🚀 Inspiration

As AI and image processing workloads continue to grow, so does their energy consumption. Modern CPUs are flexible but inefficient for highly parallel, repetitive tasks like convolution. We wanted to explore whether hardware acceleration on an FPGA could demonstrate measurable improvements in speed and efficiency — even for a classic algorithm like Sobel edge detection.

⚙️ What it does

Our project implements a fully streaming, pipelined Sobel edge detection accelerator on the DE1-SoC FPGA. -reads a 240×240 grayscale image from on-chip memory -Processes 1 pixel per clock using a 3×3 sliding window -Computes gradient magnitude using a pipelined Sobel architecture -Stores the processed output back into on-chip memory -Compares execution time against a CPU implementation

🛠️ How we built it

Hardware (FPGA Side)

-Implemented in SystemVerilog -Designed a 3×3 window generator using dual line buffers -Built a pipelined Sobel compute unit (Gx, Gy, absolute value, saturation) -Achieved sustained throughput of 1 pixel per clock -Used on-chip BRAM for input ROM and output memory

Software (CPU Side)

-Implemented identical Sobel algorithm in C -Measured execution time over the same 240×240 image -Used cycle counting for fair comparison -System Integration -Embedded image data into FPGA ROM via MIF -Used hardware counters to track FPGA execution cycles -Compared runtime between CPU and FPGA implementations

⚡ Challenges we ran into

-understanding logic circuits -Designing a correct streaming 3×3 window architecture -Aligning valid signals with pipeline latency -Managing boundary conditions (no border pixels) -Understanding how ROM initialization differs between simulation and hardware -Debugging synthesis-specific issues in Quartus (currently working on it)

THINGS TO DO —
A. Using the Sobel project write-up, explain why the team chose to investigate hardware acceleration on an FPGA. Respond in one to three sentences.
B. From the Sobel project write-up, quote the passage that opens with the words containing "-Implemented in SystemVerilog" and closes with "Software (CPU Side)".

MATERIAL PROVIDED —

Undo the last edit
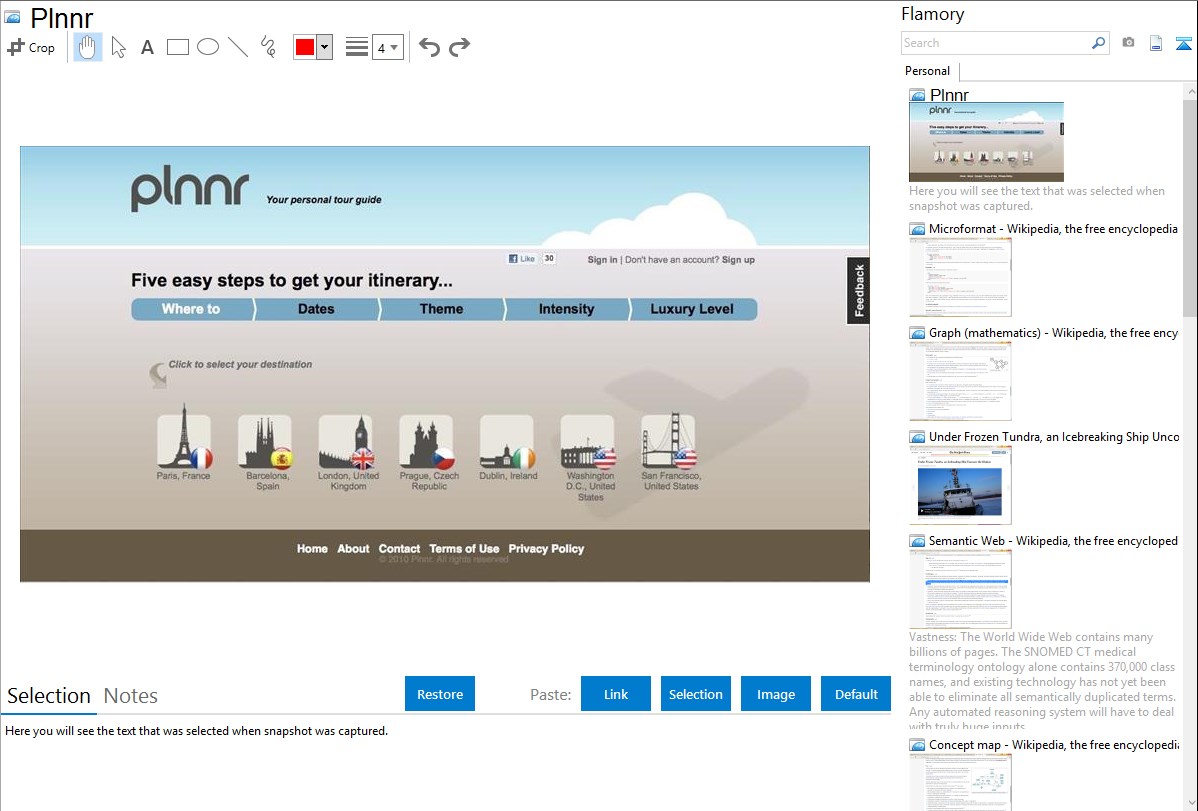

TASK SOLUTIONS —
A. As AI and image processing workloads grow, their energy consumption grows too, and modern CPUs are flexible but inefficient for highly parallel, repetitive tasks such as convolution. The team therefore wanted to see whether an FPGA could deliver measurable improvements in speed and efficiency, even for a classic algorithm like Sobel edge detection.

B.
-Implemented in SystemVerilog -Designed a 3×3 window generator using dual line buffers -Built a pipelined Sobel compute unit (Gx, Gy, absolute value, saturation) -Achieved sustained throughput of 1 pixel per clock -Used on-chip BRAM for input ROM and output memory

Software (CPU Side)